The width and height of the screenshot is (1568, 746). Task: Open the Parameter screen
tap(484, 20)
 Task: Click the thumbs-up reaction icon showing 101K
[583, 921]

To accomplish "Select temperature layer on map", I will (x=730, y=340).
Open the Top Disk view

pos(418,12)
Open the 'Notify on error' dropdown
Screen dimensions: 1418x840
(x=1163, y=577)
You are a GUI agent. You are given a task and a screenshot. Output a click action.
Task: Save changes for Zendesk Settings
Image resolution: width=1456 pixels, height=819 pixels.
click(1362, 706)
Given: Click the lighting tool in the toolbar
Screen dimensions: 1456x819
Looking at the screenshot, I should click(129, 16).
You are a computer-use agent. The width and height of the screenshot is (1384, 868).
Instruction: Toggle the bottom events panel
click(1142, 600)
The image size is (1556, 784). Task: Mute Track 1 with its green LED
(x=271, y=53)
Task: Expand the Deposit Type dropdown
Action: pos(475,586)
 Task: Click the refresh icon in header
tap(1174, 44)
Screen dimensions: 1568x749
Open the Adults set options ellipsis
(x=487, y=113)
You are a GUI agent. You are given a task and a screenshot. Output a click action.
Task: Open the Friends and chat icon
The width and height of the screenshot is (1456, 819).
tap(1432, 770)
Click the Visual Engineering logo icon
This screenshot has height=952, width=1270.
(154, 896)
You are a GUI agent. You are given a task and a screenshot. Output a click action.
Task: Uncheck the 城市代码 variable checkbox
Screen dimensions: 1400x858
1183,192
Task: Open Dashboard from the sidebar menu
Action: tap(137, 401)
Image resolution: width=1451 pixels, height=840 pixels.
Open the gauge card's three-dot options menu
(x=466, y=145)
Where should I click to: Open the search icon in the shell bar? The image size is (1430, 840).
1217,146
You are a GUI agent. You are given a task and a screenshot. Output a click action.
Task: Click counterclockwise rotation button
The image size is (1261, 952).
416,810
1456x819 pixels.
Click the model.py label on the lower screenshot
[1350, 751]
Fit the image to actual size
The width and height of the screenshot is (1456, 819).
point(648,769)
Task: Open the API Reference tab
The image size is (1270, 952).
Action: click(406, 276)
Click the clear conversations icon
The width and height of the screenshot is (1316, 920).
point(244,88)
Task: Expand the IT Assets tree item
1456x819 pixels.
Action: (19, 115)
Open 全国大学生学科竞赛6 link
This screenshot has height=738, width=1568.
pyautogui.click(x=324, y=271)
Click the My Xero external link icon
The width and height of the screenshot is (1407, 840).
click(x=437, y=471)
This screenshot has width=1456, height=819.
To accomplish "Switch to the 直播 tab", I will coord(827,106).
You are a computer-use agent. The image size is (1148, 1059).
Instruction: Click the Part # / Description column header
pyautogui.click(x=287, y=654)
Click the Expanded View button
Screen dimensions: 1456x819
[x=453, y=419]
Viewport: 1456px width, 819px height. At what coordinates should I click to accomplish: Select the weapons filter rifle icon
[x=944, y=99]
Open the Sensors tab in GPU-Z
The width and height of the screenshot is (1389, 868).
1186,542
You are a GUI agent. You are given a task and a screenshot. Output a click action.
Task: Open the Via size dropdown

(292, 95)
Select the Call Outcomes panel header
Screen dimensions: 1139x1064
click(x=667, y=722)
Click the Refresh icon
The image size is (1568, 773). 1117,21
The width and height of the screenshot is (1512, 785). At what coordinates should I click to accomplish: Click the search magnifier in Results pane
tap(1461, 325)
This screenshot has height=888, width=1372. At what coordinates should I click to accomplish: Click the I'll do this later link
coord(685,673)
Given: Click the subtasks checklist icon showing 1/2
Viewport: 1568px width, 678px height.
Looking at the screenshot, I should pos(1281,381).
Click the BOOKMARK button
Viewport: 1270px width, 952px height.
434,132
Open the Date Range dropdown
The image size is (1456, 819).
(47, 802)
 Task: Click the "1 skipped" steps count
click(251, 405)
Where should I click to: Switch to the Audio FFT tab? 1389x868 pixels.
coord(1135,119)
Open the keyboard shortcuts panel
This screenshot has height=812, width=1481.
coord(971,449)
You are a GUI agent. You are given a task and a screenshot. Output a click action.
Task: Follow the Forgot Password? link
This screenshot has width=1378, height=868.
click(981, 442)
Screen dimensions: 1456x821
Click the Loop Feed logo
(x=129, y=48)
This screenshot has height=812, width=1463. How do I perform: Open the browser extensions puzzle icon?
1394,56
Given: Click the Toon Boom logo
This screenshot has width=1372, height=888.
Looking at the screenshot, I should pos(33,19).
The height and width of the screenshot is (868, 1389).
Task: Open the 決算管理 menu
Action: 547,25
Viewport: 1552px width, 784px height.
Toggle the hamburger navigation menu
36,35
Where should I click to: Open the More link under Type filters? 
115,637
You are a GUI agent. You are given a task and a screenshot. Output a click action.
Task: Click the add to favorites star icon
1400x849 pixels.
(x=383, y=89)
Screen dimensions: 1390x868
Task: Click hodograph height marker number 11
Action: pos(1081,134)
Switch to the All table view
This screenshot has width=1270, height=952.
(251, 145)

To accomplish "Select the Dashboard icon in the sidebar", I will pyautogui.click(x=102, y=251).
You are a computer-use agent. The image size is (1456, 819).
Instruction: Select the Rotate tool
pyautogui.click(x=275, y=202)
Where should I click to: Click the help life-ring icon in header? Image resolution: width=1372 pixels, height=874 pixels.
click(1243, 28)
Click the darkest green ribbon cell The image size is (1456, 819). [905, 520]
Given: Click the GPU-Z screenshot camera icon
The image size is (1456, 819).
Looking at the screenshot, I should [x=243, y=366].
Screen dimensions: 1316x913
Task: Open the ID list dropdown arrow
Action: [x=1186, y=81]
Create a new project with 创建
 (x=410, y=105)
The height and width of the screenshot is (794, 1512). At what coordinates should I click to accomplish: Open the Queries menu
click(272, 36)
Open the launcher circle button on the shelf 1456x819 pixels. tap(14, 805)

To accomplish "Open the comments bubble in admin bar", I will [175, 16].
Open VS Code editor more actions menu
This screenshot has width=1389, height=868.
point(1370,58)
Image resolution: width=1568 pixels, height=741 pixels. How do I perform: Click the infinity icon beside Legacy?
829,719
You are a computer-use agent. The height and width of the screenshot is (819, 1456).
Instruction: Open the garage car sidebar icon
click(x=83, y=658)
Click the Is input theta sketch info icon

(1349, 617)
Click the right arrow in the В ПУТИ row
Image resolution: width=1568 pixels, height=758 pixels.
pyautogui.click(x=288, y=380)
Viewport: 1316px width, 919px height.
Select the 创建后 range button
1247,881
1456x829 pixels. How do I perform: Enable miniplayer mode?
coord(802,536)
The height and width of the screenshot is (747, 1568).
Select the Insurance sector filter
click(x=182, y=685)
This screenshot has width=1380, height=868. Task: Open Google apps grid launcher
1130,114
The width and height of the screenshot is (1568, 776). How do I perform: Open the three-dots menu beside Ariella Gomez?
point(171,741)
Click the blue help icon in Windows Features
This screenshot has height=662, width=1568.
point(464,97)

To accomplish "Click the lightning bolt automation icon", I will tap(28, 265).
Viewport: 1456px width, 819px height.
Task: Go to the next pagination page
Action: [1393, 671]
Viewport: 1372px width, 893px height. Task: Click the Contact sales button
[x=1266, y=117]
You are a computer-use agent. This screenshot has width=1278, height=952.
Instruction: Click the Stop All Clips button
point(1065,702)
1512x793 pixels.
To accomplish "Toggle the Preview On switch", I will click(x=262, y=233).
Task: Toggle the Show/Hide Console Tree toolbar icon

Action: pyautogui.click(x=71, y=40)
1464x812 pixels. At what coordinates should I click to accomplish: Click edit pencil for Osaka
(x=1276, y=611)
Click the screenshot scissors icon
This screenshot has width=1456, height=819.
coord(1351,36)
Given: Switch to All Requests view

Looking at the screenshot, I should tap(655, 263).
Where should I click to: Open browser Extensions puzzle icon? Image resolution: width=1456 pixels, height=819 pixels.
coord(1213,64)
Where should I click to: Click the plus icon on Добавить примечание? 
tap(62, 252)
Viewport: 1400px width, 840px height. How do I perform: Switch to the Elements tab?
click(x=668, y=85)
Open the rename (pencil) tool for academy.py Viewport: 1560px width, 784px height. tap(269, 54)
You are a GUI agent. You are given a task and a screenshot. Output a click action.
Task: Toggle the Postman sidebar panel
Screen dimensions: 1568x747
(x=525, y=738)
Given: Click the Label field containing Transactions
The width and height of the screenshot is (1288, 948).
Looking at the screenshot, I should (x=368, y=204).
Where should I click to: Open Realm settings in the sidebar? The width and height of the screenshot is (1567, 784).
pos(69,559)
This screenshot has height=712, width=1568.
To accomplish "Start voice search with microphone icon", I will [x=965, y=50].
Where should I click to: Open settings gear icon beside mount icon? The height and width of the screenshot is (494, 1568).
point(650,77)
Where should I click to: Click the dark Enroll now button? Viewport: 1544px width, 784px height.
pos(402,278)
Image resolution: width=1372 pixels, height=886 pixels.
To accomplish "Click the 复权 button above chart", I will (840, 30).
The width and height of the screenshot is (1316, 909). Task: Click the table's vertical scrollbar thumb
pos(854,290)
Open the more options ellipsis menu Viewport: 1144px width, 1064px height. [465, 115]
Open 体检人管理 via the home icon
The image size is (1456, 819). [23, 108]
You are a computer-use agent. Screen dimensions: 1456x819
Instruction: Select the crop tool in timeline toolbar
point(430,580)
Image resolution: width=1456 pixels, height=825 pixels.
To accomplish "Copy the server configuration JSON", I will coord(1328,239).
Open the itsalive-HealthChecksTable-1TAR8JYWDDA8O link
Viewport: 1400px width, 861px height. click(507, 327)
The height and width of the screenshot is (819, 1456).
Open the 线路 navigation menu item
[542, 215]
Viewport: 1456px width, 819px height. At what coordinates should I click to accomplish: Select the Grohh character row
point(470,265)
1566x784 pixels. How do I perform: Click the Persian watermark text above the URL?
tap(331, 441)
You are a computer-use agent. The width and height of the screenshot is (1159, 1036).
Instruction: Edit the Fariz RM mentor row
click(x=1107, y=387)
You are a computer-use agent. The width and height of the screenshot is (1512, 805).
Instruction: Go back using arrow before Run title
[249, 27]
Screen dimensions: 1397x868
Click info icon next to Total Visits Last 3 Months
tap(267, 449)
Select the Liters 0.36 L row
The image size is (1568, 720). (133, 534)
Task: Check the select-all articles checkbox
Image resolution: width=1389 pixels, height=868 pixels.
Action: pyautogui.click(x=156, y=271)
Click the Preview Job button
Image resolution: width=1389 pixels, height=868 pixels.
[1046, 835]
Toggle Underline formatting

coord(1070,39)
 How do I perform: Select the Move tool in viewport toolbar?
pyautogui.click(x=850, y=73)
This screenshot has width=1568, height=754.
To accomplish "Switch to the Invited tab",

→ **PROBLEM DETAILS**
Using the data above, reproduce exactly the lines between those holding "Task: Uncheck the 城市代码 variable checkbox" and "Task: Open the API Reference tab", inclusive, and no others.

→ **EXERCISE SOLUTION**
Task: Uncheck the 城市代码 variable checkbox
Screen dimensions: 1400x858
1183,192
Task: Open Dashboard from the sidebar menu
Action: tap(137, 401)
Image resolution: width=1451 pixels, height=840 pixels.
Open the gauge card's three-dot options menu
(x=466, y=145)
Where should I click to: Open the search icon in the shell bar? The image size is (1430, 840).
1217,146
You are a GUI agent. You are given a task and a screenshot. Output a click action.
Task: Click counterclockwise rotation button
The image size is (1261, 952).
416,810
1456x819 pixels.
Click the model.py label on the lower screenshot
[1350, 751]
Fit the image to actual size
The width and height of the screenshot is (1456, 819).
point(648,769)
Task: Open the API Reference tab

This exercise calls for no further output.